April 23, 2017 (NAIROBI) – The U.S-based Human Rights Watch said its concerned about the lack of news on the fate of two South Sudanese activists who disappeared from Nairobi three months ago.

Dong Samuel Luak, a well-known activist and Aggrey Idris, an opposition official, disappeared on January 23 and 24 from Kenya.

The men are believed to have been abducted by or at the request of South Sudan officials and taken illegally to South Sudan, where they are likely to have been abused as the ones earlier detained.

Human Rights Watch, in a statement issued Monday, said it has documented clear patterns of arbitrary detentions, abuse, and torture by military and national security actors in South Sudan.

However, since their arrest, neither the Kenyan nor South Sudanese authorities have responded to questions about the two men’s fate.
South Sudan’s information minister, Michael Makuei earlier denied the two men were being detained by the security forces.
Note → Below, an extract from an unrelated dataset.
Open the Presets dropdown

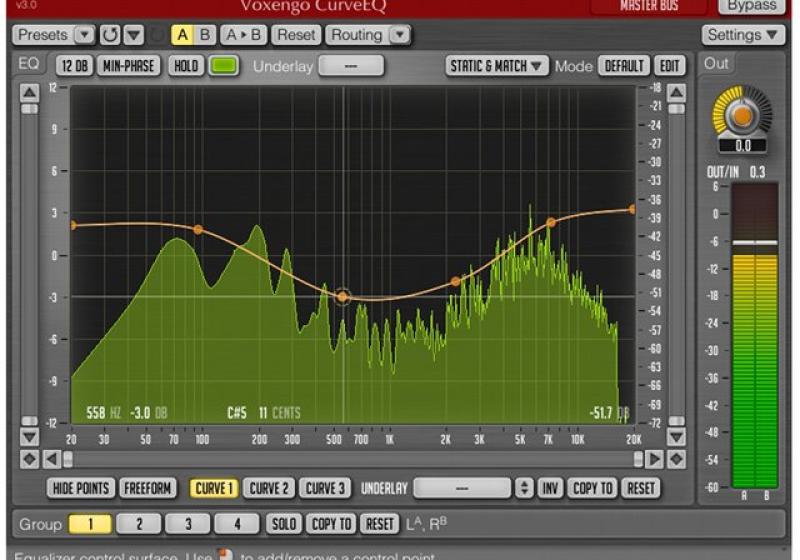[x=55, y=35]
According to Human Rights Watch, credible sources disclosed that both Luak and Idris were detained in the Juba headquarters of South Sudan’s National Security Service (NSS) on January 26, two days after they were forcibly disappeared from Nairobi and a day before the High Court of Kenya ruled against their deportation.

Other sources reportedly told the rights body that the two men were held in the NSS headquarters in Juba for a few nights and then transferred elsewhere. Their current whereabouts remain unknown.

“Luak and Idris’ forcible disappearance shows that South Sudanese actors are willing to cross borders to silence critics,” the New York-based human rights body said, adding, “This is an especially worrying development considering how many human rights activists and civil society leaders have had to flee South Sudan since the war started”.

Since the South Sudanese conflict broke out in December 2013, human rights watch said it has documented cases of enforced disappearances, defined as the detention and subsequent denial of detention by authorities, especially in the Equatoria and Western Bahr el-Ghazal regions where the South Sudan government has been pursuing abusive counterinsurgency campaigns, including against people presumed to support the opposition.

The rights body appealed to international actors, including the African Union and Kenya, to ensure that South Sudan government immediately investigates the case, produces and releases the disappeared men, probe and hold those responsible accountable.